───── Record excerpts ─────

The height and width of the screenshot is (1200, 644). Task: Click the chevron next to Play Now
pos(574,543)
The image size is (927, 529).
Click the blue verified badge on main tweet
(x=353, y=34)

─────
───── Record excerpts ─────

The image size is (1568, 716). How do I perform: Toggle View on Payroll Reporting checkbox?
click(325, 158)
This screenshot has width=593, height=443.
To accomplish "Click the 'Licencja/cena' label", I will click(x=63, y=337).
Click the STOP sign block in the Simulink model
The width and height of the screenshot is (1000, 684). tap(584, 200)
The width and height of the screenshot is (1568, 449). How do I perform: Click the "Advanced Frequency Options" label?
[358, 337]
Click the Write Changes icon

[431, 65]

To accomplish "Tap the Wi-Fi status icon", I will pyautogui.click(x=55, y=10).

─────
───── Record excerpts ─────

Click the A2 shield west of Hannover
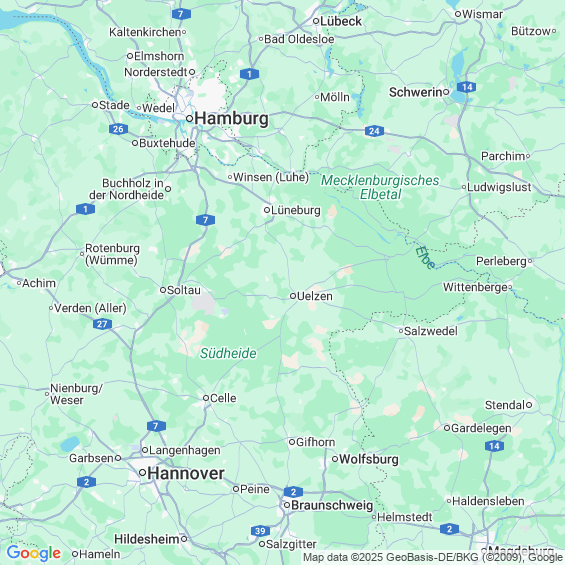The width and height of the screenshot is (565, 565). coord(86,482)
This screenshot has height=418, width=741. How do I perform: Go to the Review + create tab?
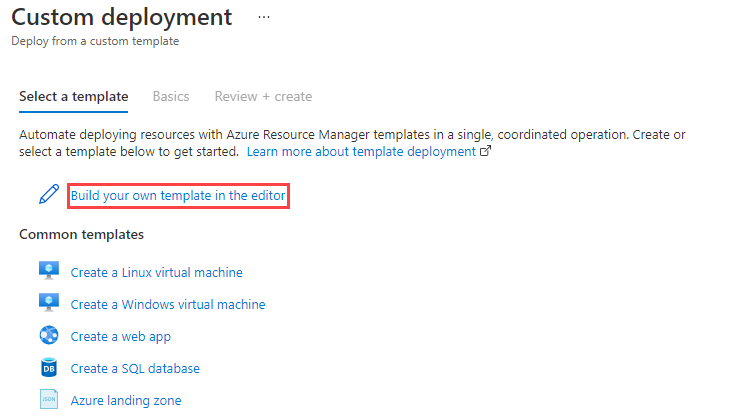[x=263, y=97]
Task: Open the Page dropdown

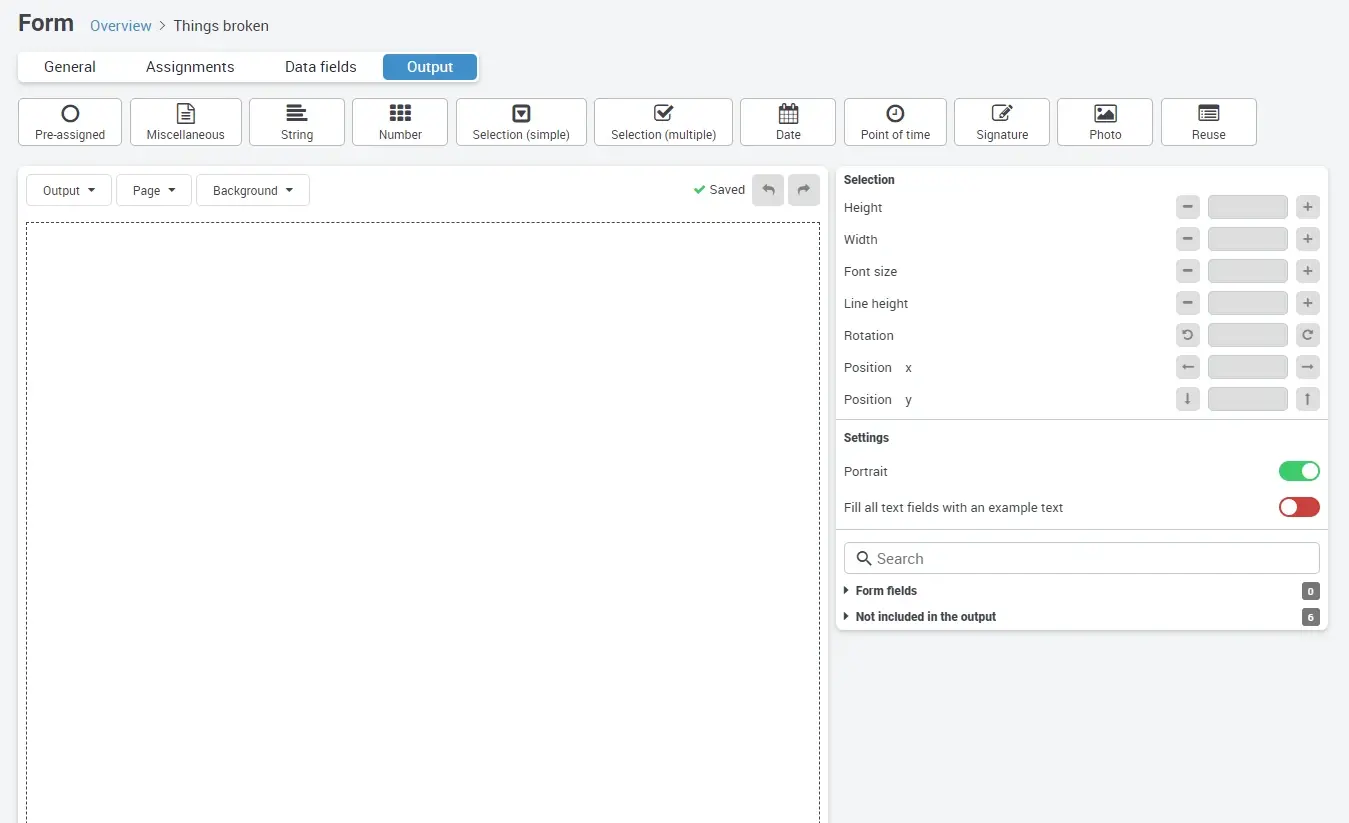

─────

_About this exercise_
Each line above from the one containing "This screenshot has height=418, width=741." through the one containing "Task: Open the Page dropdown" is to be returned verbatim. Nothing else, and no pictures.

_Answer space_
This screenshot has height=418, width=741. How do I perform: Go to the Review + create tab?
[x=263, y=97]
Task: Open the Page dropdown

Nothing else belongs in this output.